Emotional childhood is when we want everyone and everything to take care of our emotional needs for us.
We are full of “shoulds” and requirements:
Believing that someone else should make us happy. Making excuses for our poor behavior. Escaping from our emotions by indulging in distractions. Depending upon immediate gratification. Complaining about things being unfair. Blaming other people or circumstances for how we feel.
When we’re being an emotional child, we are constantly depending on external sources to charge us up and make us feel alive. We show up to the world uncharged, and try to plug into people and things that we believe will give us validation, success, and love. And even when we do manage to get a good charge out of something and are happy for a while, we eventually become afraid that we will lose that thing that we so depend on.
We become bent on manipulating the external to keep supplying our expanding needs.
And therein lies the problem.
The truth is: events will unfold as they will, people are not responsible for how you feel, and the world will be unfair. This is the reality of our world.
When we try to control that which we have no control over, we get neurotic and nutty. We blame and get into victim mentality. We wait for things to change instead of changing how we approach things. When we fight against reality, we always lose. It’s very disempowering.
But we really must be compassionate with ourselves first and understand why we’ve fallen into the external trap. Society makes it so easy and acceptable to chase after the external in the name of fulfillment. The world is telling us that we will find happiness in a product, a lifestyle, an ideal.
And that’s ok. It is what it is.
But we have minds of our own. When we learn to take responsibility for ourselves, we are no longer so dependent on external things. We can still wish for objects and prefer things to go a certain way, but it’s no longer out of desperation and believing that the external is our only source of happiness.
When we learn that our minds create how we feel, we discover that we don’t need to rely purely on the world outside of us. We can start to see why it is that we want something external, and how we can create that feeling on our own. When the world does comply to our wishes, we can then feel extra amazing. But when things start to fall apart, we don’t have to fall apart with it.
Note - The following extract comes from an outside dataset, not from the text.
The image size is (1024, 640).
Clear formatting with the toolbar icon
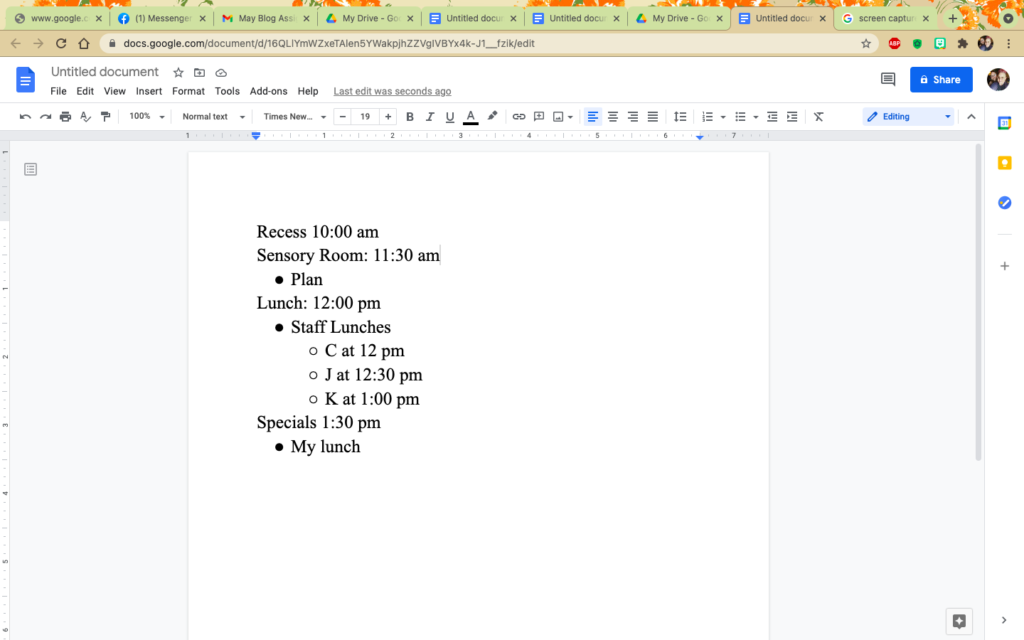click(818, 116)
Realizing that we have our own power, is akin to remembering that we have an inner battery that we ourselves can recharge over and over again. This is our true power source. When we use our own inner charge, anything we get from the outside is simply an extra power-up, but not required in order to feel good.
When I feel as though I’m relying mostly on the external, I stop, close my eyes, and visualize pulling all the plugs back in. In this external-centric world, our genuine happiness depends on how well I can stay balanced internally.
The charge we get from the outside will only be as powerful and beneficial as we already provide for ourselves on the inside.
First we must understand that we are always responsible for how we feel. This doesn’t mean that we should never hurt or struggle with our circumstances. It simply means that we understand that it is up to us to make genuine inner shifts towards what feels better.